Needless to say I no longer envied her body. I just felt bad for her. I’d rather have my sturdy, unsexy, healthy body any day than her beautiful sick one!
See? If you saw her on the street, you’d look at this petite girl and go “wow! She’s so healthy!” But she was actually not healthy at all!
So what is this idea of health? It’s a false idol, is what it is, and we’re all fools, enslaved by it.
Sure, being overweight is generally bad. I’m not one of those “health at any size,” “body-positive” advocates. That’s silly. Being too big is bad for your health, and if you are obese, you need a lifestyle change. That’s a simple truth.
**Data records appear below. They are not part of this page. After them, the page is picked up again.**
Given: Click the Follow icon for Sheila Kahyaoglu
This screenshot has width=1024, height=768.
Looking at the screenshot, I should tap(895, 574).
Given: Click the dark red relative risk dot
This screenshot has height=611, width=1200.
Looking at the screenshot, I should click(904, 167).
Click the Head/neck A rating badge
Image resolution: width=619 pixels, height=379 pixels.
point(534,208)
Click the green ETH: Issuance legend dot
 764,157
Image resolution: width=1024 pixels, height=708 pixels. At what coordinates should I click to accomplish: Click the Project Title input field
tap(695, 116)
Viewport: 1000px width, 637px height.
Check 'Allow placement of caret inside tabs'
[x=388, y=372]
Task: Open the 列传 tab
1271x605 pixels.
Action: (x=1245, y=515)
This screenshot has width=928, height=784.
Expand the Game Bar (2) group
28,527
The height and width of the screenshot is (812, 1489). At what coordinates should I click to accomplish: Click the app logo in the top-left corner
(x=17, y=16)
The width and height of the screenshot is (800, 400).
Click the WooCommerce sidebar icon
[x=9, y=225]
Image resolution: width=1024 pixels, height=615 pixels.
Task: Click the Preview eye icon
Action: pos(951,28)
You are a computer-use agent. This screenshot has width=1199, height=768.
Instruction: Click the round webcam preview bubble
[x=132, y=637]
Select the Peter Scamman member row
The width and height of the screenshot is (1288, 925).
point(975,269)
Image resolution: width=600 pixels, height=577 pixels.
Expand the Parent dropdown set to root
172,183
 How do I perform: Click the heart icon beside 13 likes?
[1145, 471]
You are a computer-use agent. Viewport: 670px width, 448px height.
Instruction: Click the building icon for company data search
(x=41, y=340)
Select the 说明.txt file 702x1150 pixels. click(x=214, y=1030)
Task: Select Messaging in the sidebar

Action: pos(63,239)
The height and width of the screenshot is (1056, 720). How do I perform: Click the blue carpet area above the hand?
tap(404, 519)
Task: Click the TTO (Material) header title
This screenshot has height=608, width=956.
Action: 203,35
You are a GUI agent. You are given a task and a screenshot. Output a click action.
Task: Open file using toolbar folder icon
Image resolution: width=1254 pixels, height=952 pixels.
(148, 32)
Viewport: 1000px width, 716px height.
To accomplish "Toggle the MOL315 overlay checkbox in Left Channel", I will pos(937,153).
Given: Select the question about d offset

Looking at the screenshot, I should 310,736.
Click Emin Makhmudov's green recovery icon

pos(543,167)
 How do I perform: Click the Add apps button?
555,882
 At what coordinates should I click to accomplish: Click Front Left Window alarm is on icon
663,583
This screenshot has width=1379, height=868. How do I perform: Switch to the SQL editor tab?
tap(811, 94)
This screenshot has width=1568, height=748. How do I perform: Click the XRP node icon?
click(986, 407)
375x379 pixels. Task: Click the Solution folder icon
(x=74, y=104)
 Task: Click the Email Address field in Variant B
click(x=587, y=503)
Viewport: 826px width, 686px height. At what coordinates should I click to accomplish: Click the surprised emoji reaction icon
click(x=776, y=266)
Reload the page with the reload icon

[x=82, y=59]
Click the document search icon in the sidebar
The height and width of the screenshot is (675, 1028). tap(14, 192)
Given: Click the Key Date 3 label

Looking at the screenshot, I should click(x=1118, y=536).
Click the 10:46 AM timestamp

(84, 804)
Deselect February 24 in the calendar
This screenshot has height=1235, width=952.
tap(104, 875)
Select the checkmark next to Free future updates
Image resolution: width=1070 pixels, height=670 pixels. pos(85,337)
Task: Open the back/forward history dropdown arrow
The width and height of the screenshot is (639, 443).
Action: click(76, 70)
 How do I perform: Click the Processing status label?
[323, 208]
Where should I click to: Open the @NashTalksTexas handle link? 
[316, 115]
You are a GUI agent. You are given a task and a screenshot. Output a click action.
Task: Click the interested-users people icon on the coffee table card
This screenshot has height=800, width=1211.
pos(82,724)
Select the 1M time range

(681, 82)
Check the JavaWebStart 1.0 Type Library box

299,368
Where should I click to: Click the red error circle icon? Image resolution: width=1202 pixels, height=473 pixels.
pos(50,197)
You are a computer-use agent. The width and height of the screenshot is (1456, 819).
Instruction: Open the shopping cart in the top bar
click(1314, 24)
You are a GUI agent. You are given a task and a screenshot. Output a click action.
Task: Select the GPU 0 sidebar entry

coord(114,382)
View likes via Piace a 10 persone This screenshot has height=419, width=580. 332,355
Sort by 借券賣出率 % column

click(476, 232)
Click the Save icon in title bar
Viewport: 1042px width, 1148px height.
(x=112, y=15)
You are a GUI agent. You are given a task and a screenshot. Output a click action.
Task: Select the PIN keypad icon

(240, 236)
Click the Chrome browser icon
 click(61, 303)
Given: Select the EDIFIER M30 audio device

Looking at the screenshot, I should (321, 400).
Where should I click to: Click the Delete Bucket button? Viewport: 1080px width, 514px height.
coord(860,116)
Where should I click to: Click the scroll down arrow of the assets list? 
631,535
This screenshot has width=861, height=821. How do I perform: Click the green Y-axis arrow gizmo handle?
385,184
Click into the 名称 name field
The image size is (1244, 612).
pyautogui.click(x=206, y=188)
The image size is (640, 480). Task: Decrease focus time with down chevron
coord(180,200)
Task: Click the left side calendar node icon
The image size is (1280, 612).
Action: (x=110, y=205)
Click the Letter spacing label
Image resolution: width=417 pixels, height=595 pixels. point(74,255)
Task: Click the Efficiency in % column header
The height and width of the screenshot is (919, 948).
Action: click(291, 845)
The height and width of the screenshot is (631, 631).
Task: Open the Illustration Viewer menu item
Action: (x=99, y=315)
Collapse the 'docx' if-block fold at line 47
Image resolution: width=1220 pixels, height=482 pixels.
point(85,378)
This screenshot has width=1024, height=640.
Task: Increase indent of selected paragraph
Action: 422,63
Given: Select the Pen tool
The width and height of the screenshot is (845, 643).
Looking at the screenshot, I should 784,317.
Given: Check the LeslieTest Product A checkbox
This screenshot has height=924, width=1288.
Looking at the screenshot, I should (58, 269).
But let’s not conflate that with “anyone with any visible fat on their body is a failure and a loser and deserves to be scorned and shunned” – to be excommunicated, if you will, from this Church of Health and Fitness.
It’s idol worship. It’s futile, it’s pathetic, and if you’ve fallen for it, I’m sorry, and if you’re out there perpetuating it, I’m embarrassed for you.
Let’s do better. Let’s return to the one true religion — or at the very least, let’s open our eyes and climb up out of this Plato’s cave that we’re trapped in.
Because living like this, worshipping this ridiculous extreme, offering it the bloody sacrifice of our hard-earned money, our limited time, our very self-worth – it’s not good. It isn’t (wait for it!:) healthy.